Ехали, впрочем, недолго – верст через пять остановились в трактире и долго озирались, привыкая к обилию незнакомых здоровых людей.
Хозяин быстро догадался, что посетители из карантина, но, получив серебряную монету, промолчал, только подал ужин в комнату, да в горячее вино сыпанул изрядно перцу, защищаясь от заразы.
Комнату циркачи сняли одну на всех: Анни, как единственная дама, улеглась на узкую кровать с бугристым соломенным тюфяком, а мужчинам достались точно такие же тюфяки, раскатанные на полу.
Ночью девушка несколько раз просыпалась от непривычной тишины: циркачи спали тихо. И стены в трактире были довольно толстыми, ей не хватало стонов, хрипов, кашля. Карантинная болячка часто осложнялась удушьем. При воспоминании об этом, из глаз медленно потекли слезы, и девочка подушкой заглушала всхлипы.
В тяжком ночном безмолвии опять навалились думы. Так все же: Инира или Аннелора? У нее появилась возможность рассказать о себе новым друзьям.

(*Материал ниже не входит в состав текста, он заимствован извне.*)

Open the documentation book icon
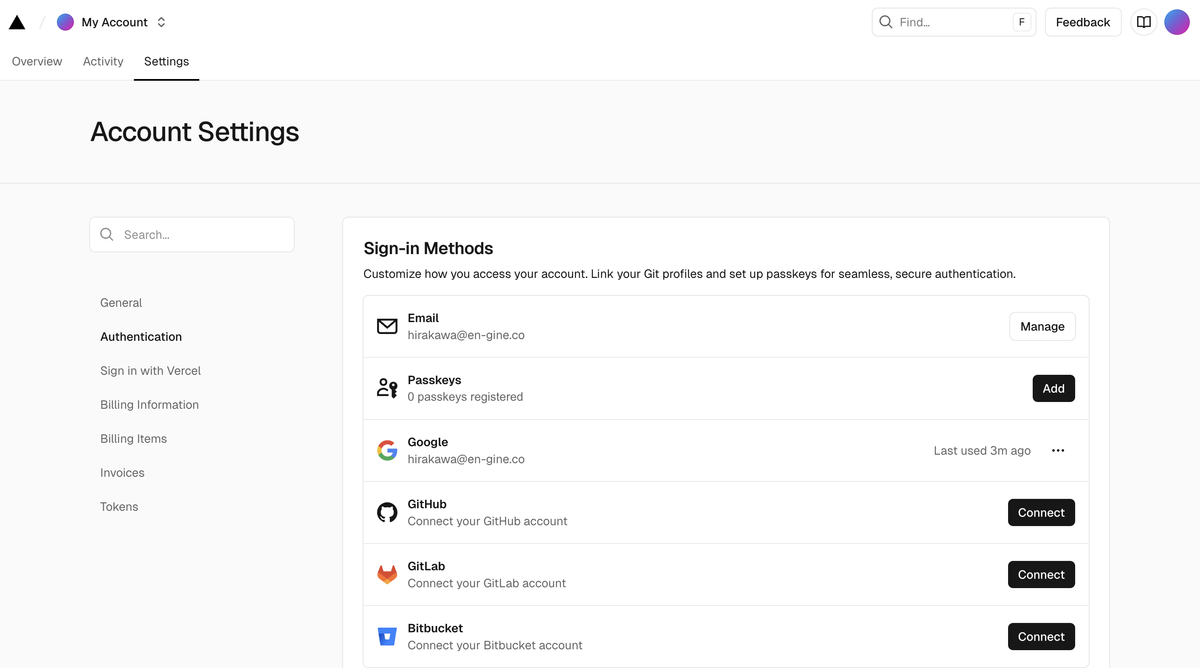The height and width of the screenshot is (668, 1200). 1143,22
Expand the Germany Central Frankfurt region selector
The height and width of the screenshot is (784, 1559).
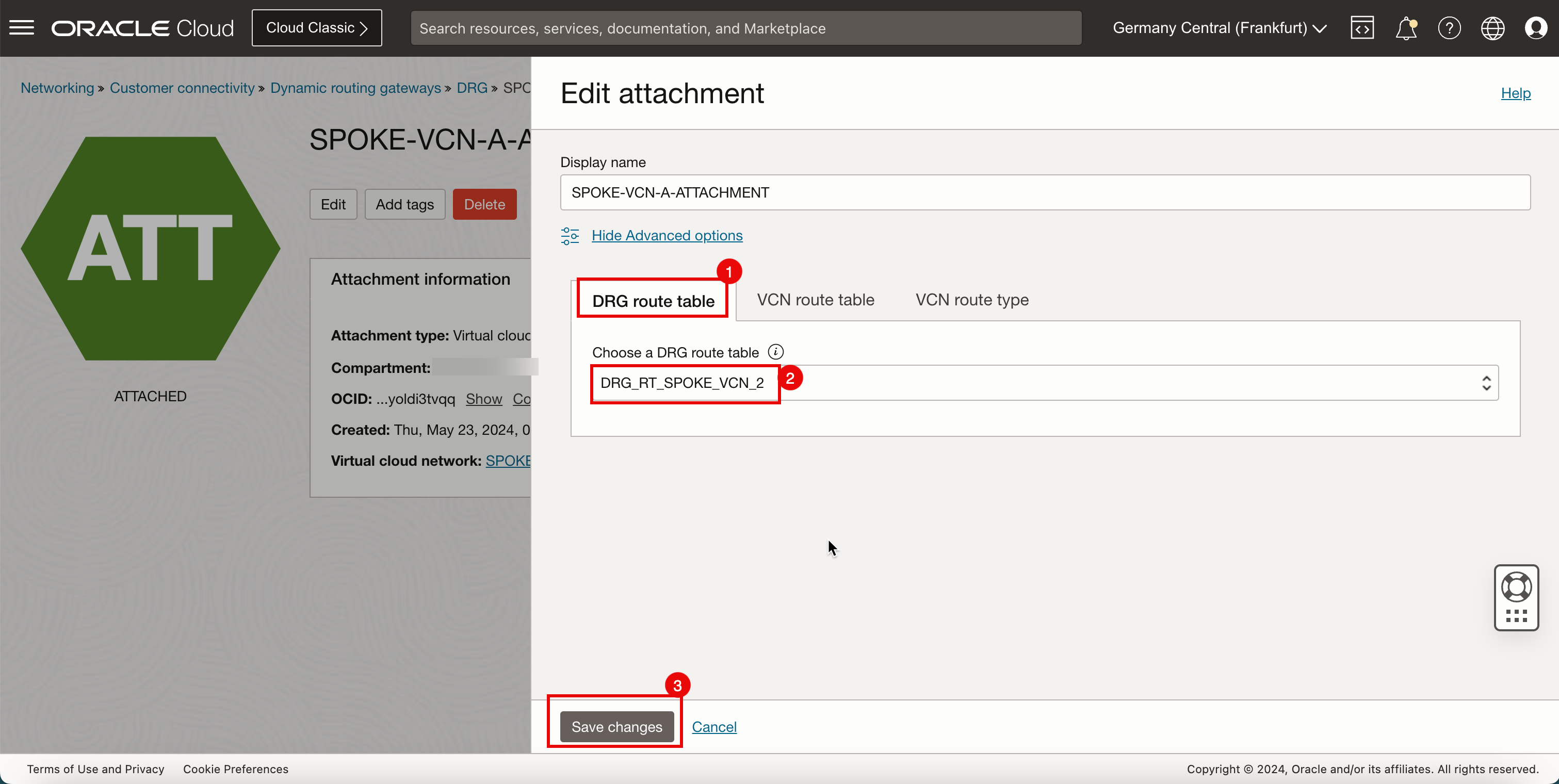tap(1221, 27)
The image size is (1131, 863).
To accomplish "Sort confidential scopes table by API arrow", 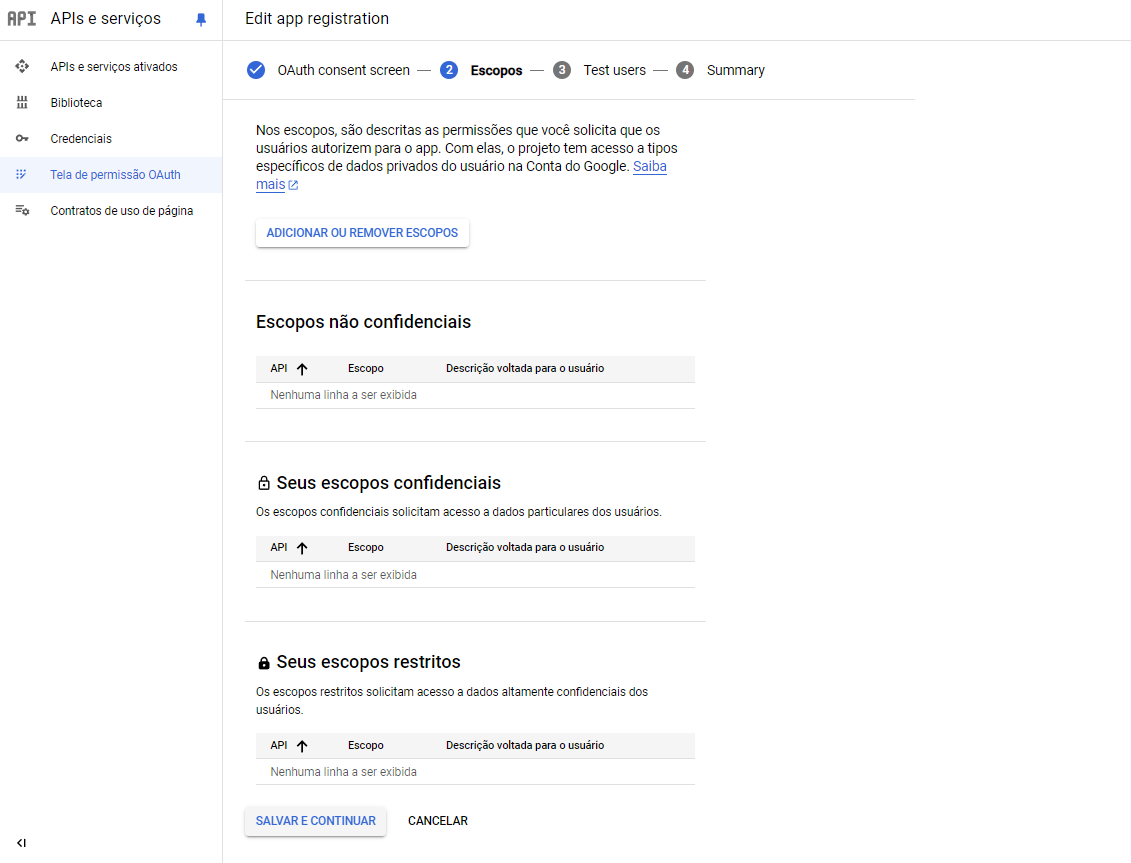I will 302,548.
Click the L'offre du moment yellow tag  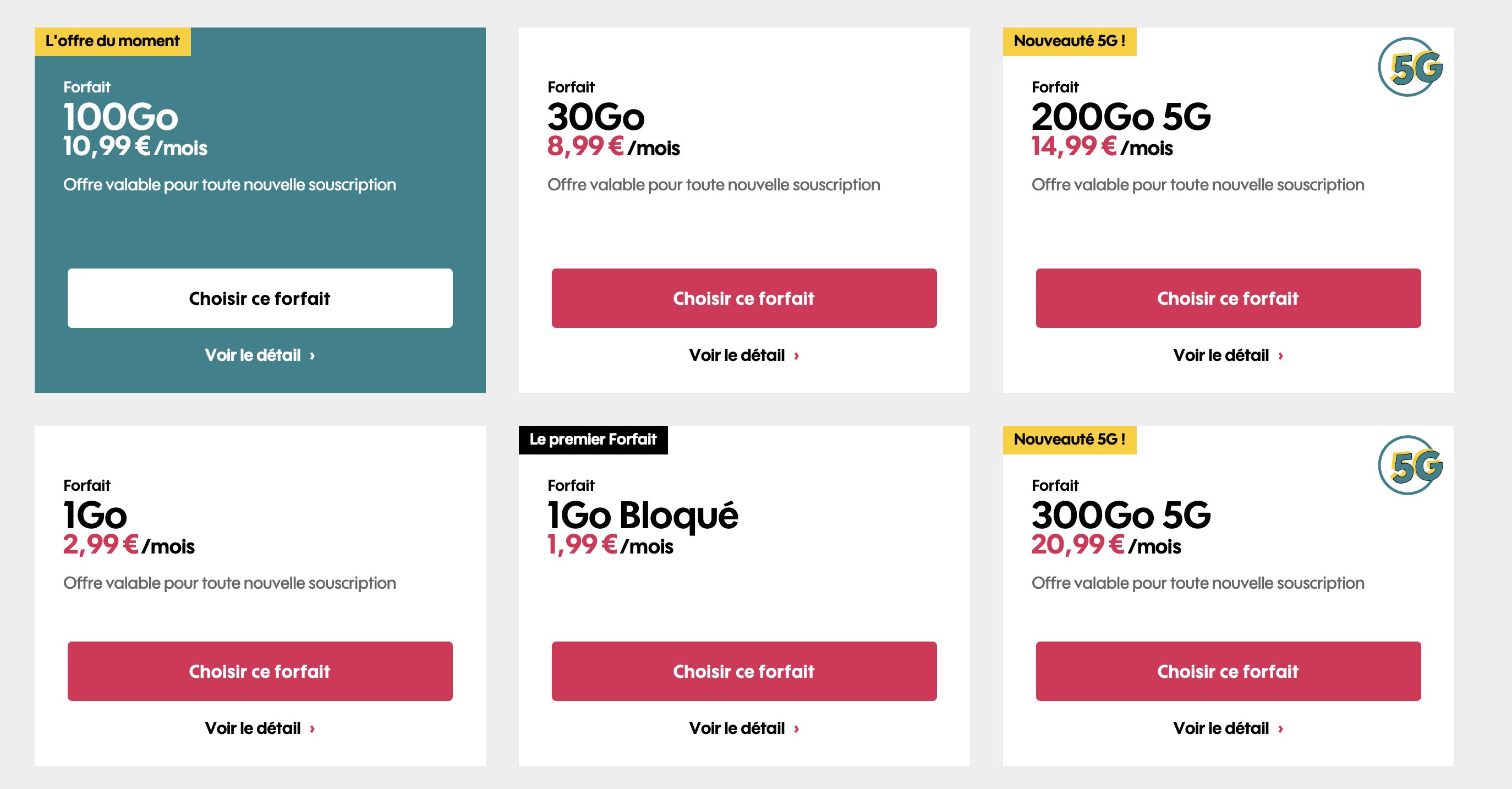113,42
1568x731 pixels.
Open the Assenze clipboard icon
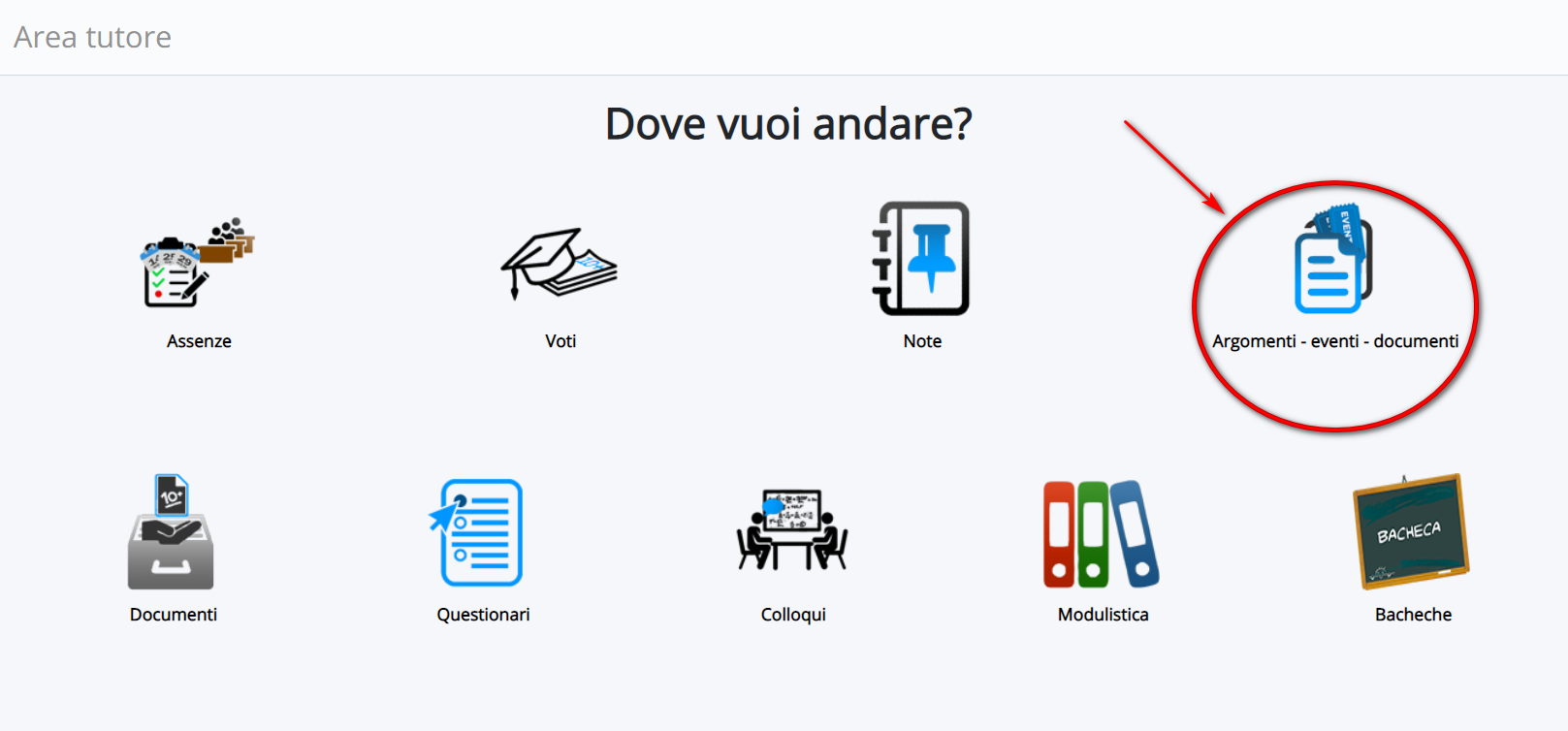point(198,263)
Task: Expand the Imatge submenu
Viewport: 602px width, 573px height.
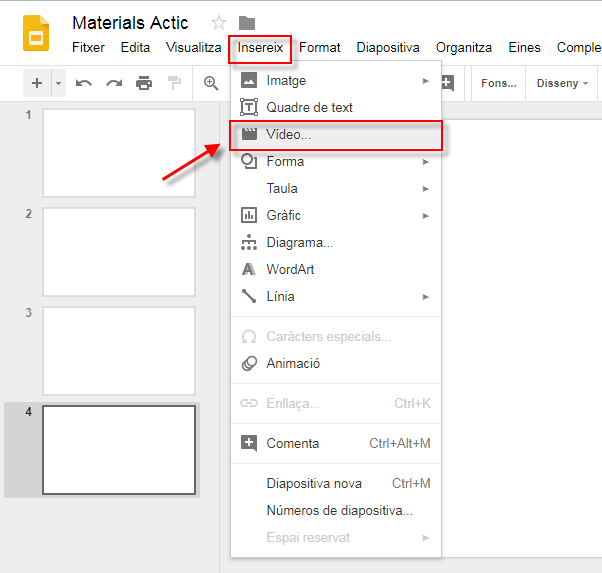Action: click(x=336, y=81)
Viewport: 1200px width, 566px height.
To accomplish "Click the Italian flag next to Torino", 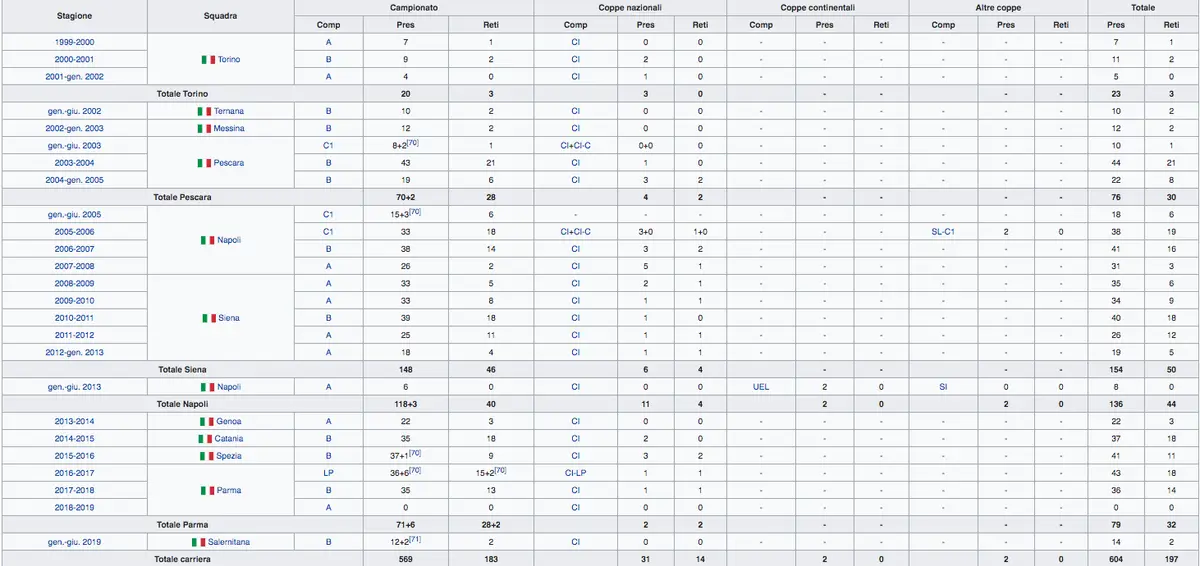I will pyautogui.click(x=208, y=60).
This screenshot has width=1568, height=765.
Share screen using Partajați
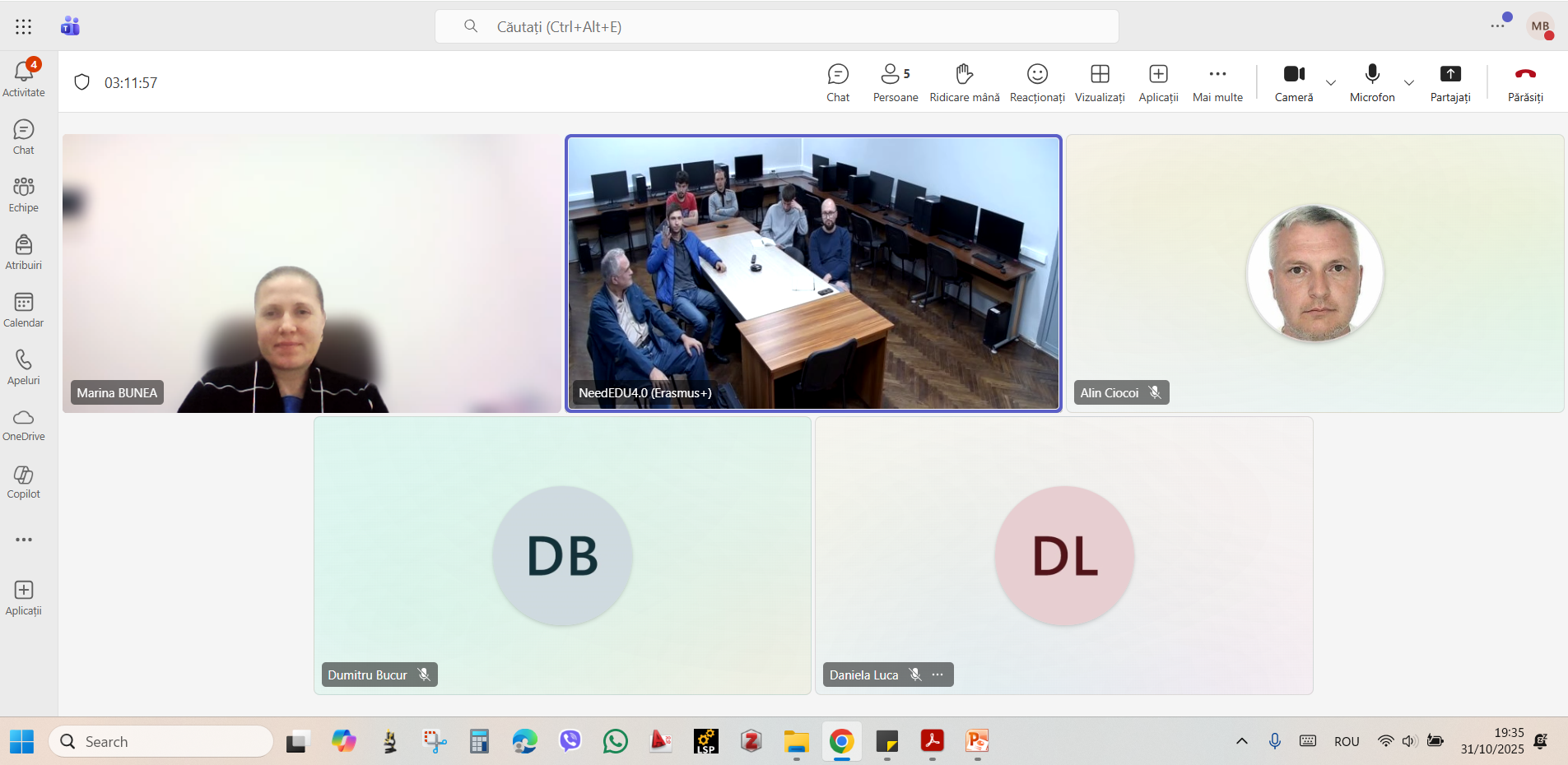click(x=1449, y=83)
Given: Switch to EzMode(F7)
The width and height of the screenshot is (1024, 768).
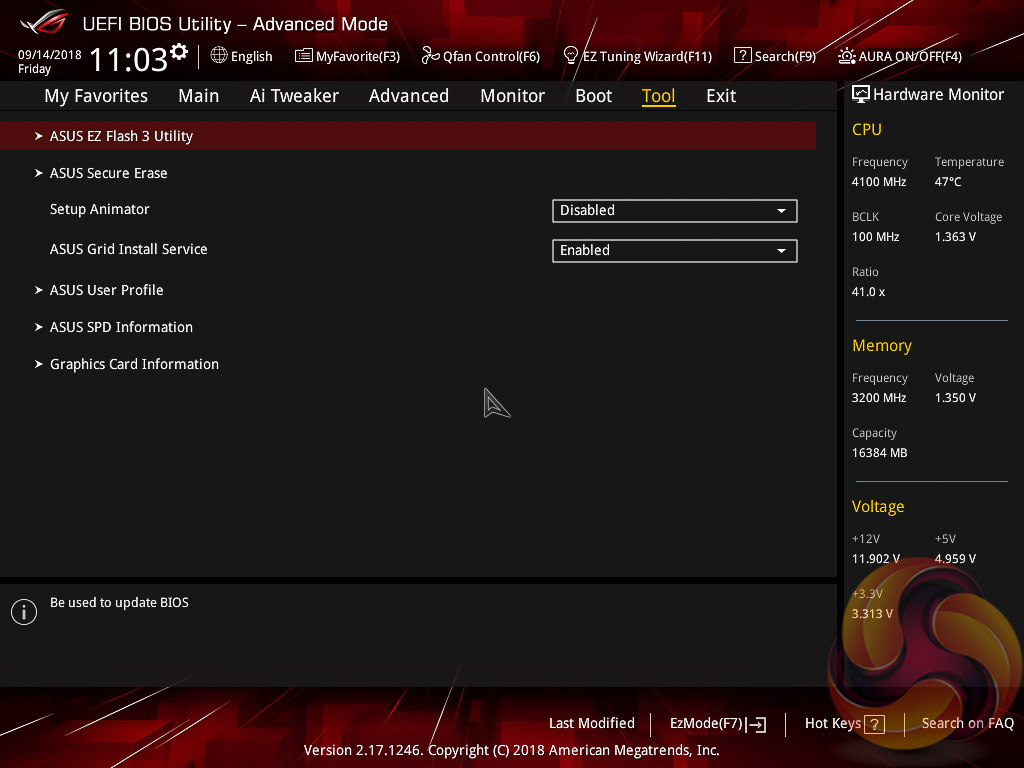Looking at the screenshot, I should point(717,724).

Но как они примут такую новость? Тощая девчонка, едва не отправившаяся на Радужный Мост – знатная девица? Нет, пока рано, сначала нужно увидеть Фредди и попросить его наградить циркачей по-королевски!
Под утро Анни все же забылась тревожным коротким сном и увидела выплывшее из небытия лица родителей, графа. Сердце тревожно забилось: она вспомнила, что ее, скорее всего, ищут!